Delle potenzialità della green economy in Italia ne abbiamo parlato anche noi recentemente. Ad evidenziare nuovamente le opportunità di business in questo settore è stato nei giorni scorsi il Presidente di Confartigianato Giorgio Natalino Guerrini, commentando la recente introduzione degli incentivi governativi all’acquisto di cucine ed elettrodomestici e allo sviluppo della banda larga e delle eco-case.

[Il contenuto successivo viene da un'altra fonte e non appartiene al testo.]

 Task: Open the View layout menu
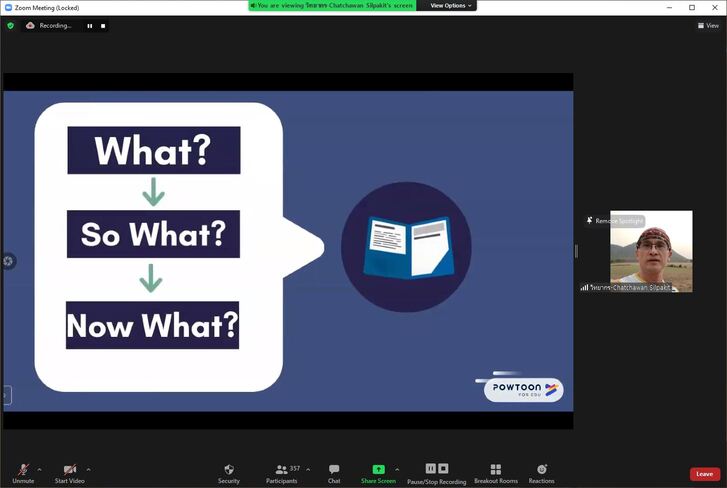point(707,25)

La soddisfazione per la misura del Governo, capace di dare una boccata d’ossigeno alle aziende, si accompagna però all’insoddisfazione per le ridotte misure a sostegno delle aziende “verdi”. Guerrini ha detto:

Un segnale di attenzione a settori manifatturieri fortemente investiti dalla crisi, come il tessile e l’arredamento delle cucine, che però avrebbero necessità di interventi ben più decisi. Ne è un esempio la legge sulla tutela del tessile made in Italy approvata pochi giorni fa. Deboli invece le misure a sostegno della green economy, settore che potenzialmente mobilita oltre 1 milione di addetti.

Confartigianato auspica inoltre che le modalità di accesso alle incentivazioni siano orientate alla semplificazione a favore delle imprese. Guerrini ha poi colto l’occasione per rimarcare il fatto che alla logica delle incentivazioni sia preferibile invece quella delle norme di natura strutturale per rendere più agevole l’attività imprenditoriale.